┌──
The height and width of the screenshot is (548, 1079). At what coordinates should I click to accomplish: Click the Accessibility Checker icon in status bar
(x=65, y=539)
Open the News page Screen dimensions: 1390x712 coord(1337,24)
└──
┌──
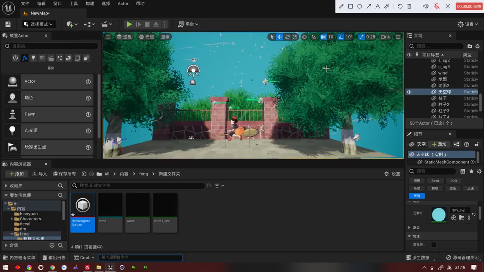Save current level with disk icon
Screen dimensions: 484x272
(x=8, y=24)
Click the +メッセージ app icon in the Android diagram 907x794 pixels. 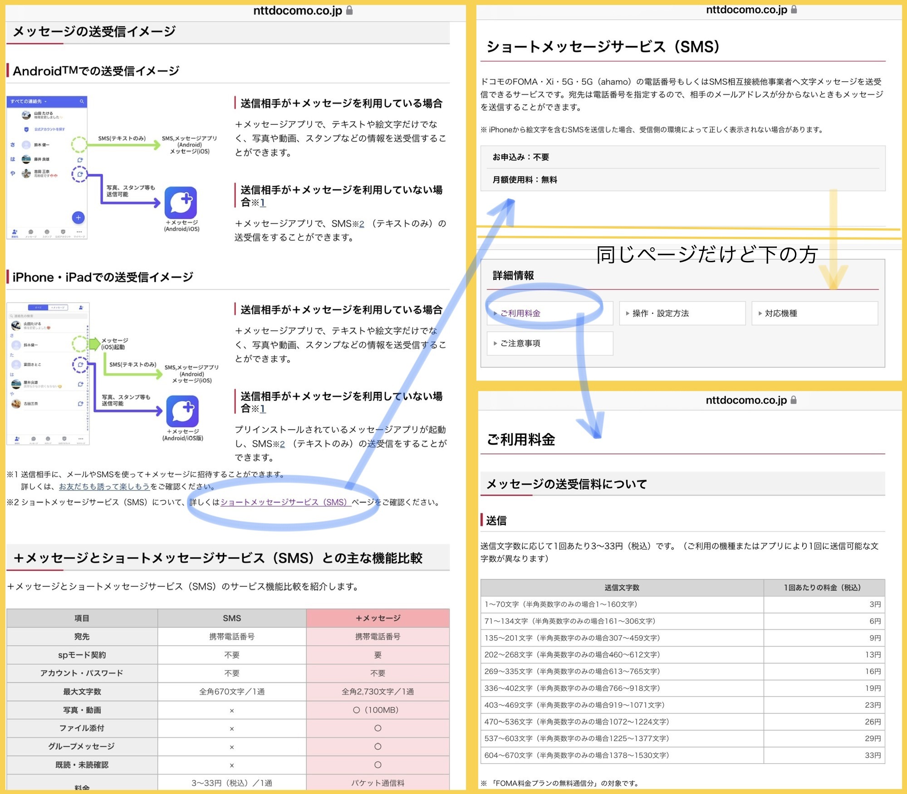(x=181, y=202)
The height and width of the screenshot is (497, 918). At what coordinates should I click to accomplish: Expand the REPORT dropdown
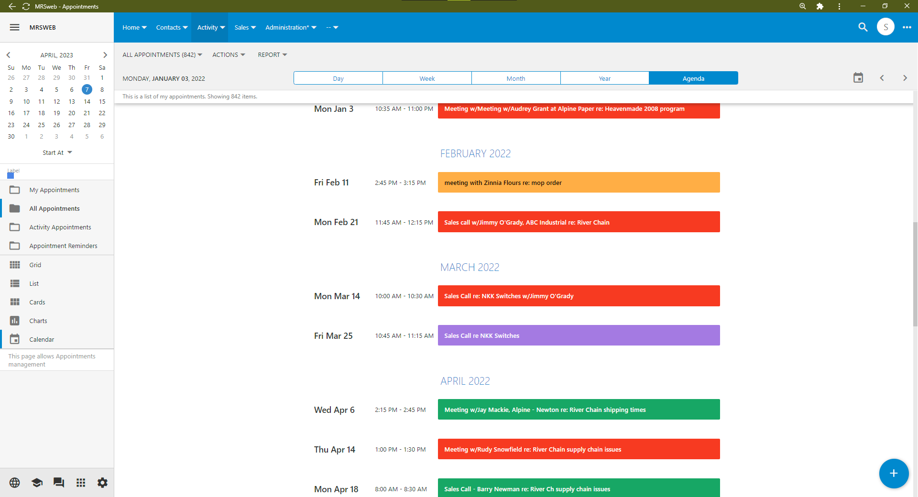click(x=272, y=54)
└──
■ Required work:
Go through the material above and output exactly the lines from the one containing "The height and width of the screenshot is (548, 1079)." through the one containing "Open the News".

■ Written solution:
The height and width of the screenshot is (548, 1079). At what coordinates should I click to accomplish: Click the Accessibility Checker icon in status bar
(x=65, y=539)
Open the News page Screen dimensions: 1390x712 coord(1337,24)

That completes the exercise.